Repo Chick mostly feels tired and more scattershot than usual for Alex Cox.

Repo Chick
Photo: Industrial Entertainment

Like Waldo’s Hawaiian Holiday, Alex Cox’s unproduced first sequel to Repo Man, which was later turned into a comic book, Repo Chick is a typically flat caricature of the zeitgeist. But unlike its two predecessors, Repo Chick is mostly just a rehashed social comedy about how pop and consumer culture in American caters to the lowest common denominator, featuring some new, arbitrary Dadaist gags that only Cox knows why are in his movie (a terrorist cell in the film is determined to ban golf, for some reason). That’s Cox’s point: Everything old is new again, except now the slacker that will save us all is actually a rich-bitch dilettante. But saying that and enjoying a neutered form of Cox’s brand of anarch-obnoxiousness is another matter entirely. The one persistent sign of the times in Cox’s new film is its dime-store green-screen aesthetic, which makes Repo Chick look like the cartoon segments from Southland Tales, Richard Kelly’s infinitely more satisfying information-age parody. Repo Chick looks cheap and textureless as a result, but in a fitting way. Even Cox’s last film, Searchers 2.0, was not only more original, but more consistently screwy. Repo Chick just shows Cox’s age.

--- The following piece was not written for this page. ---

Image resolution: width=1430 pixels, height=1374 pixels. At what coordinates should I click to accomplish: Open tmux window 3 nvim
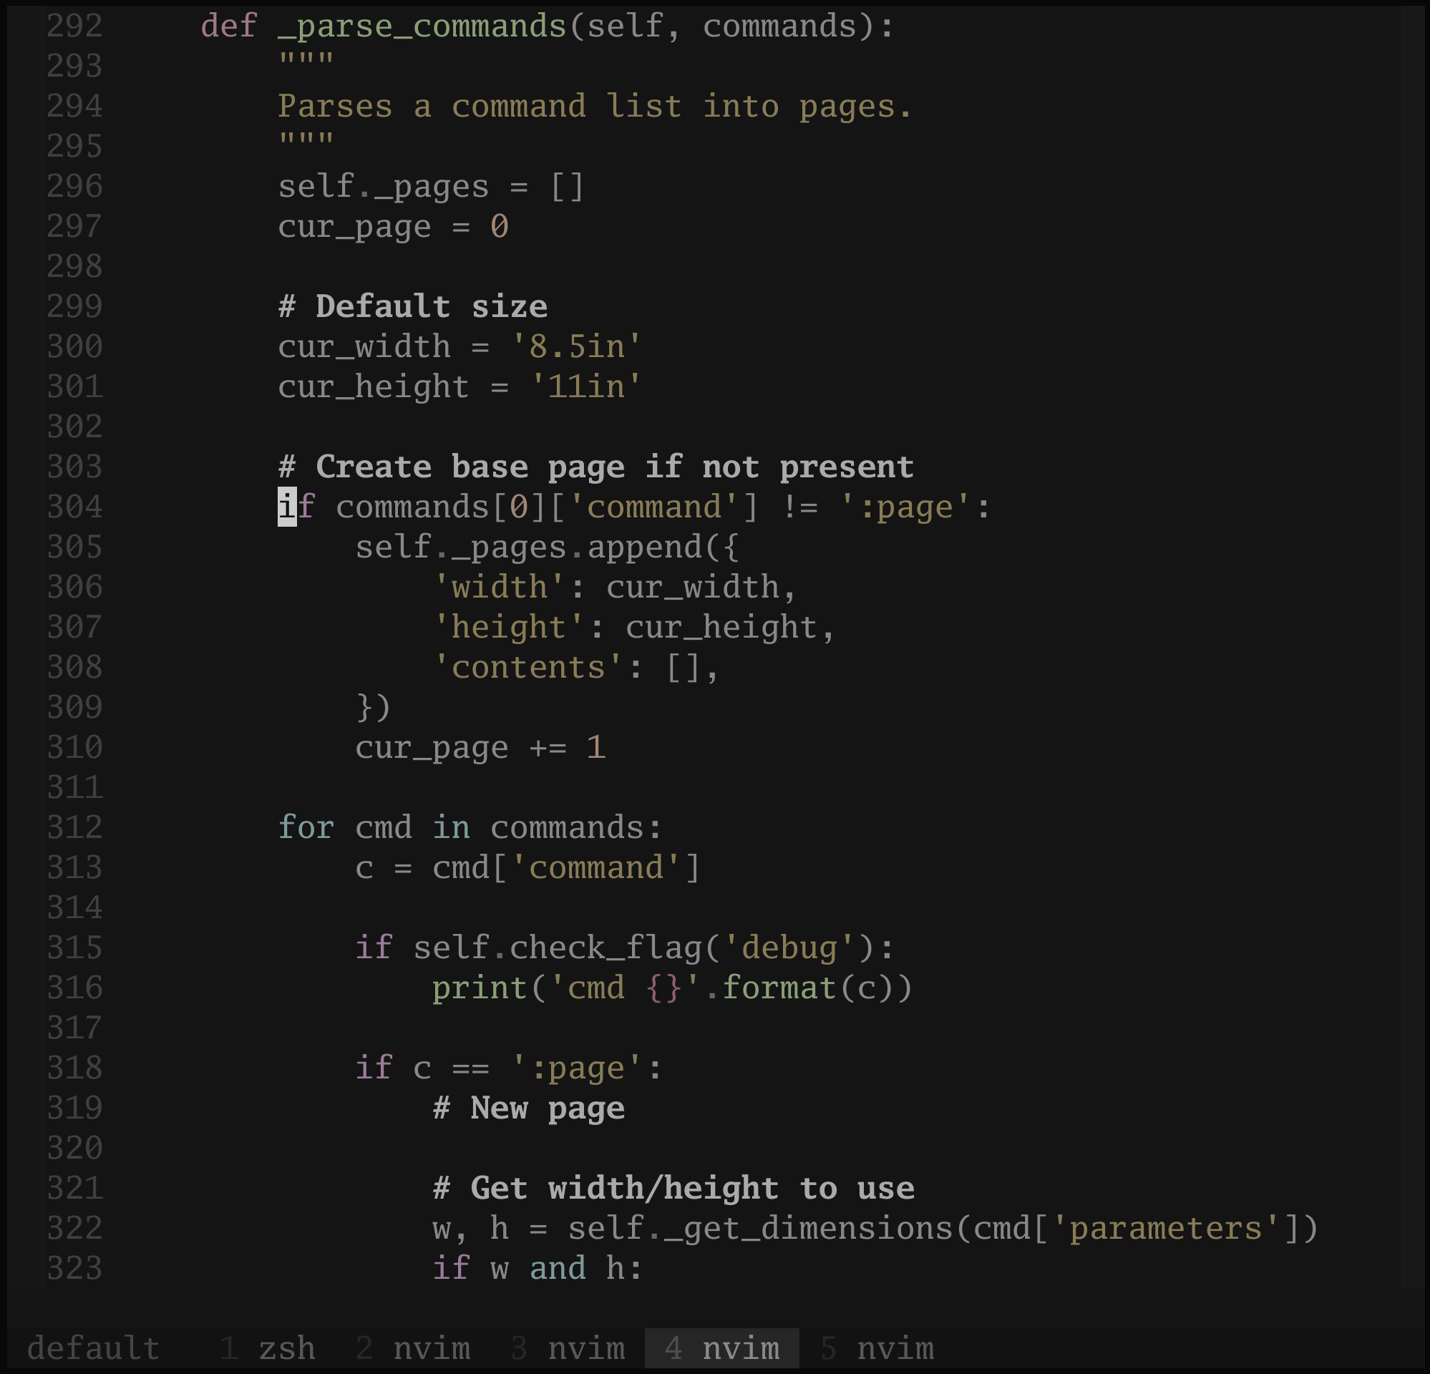point(568,1348)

Save for its new protagonist, Repo Chick is a knowing rehash of Repo Man’s plot. Pixxi De La Chasse (Jaclyn Jonet) is an entitled insta-reality-TV celebrity in training, a wealthy airhead that films her life and traipses around with an entourage of vacant, exhausted would-be punks that have even less of a clue as to what dressing up like Siouxsie means now than the characters in Repo Man did. Our heroine’s wacky conservative blueblood family, self-described “rapacious oligarchs,” threatens to disinherit her, which kicks Pixxi’s butt into gear and forces her to get a job working for Arizona Gray (the great Miguel Sandoval) as a repo chick. This indirectly leads Pixxi on a chase to find a mysterious train that almost nobody can see but her, even though it’s always whizzing through some part of L.A. on its not-so-abandoned tracks, and collect a million dollar reward. The song’s the same, but now the iconic symbol of change that everyone’s looking for is a choo-choo and not a Chevy Malibu.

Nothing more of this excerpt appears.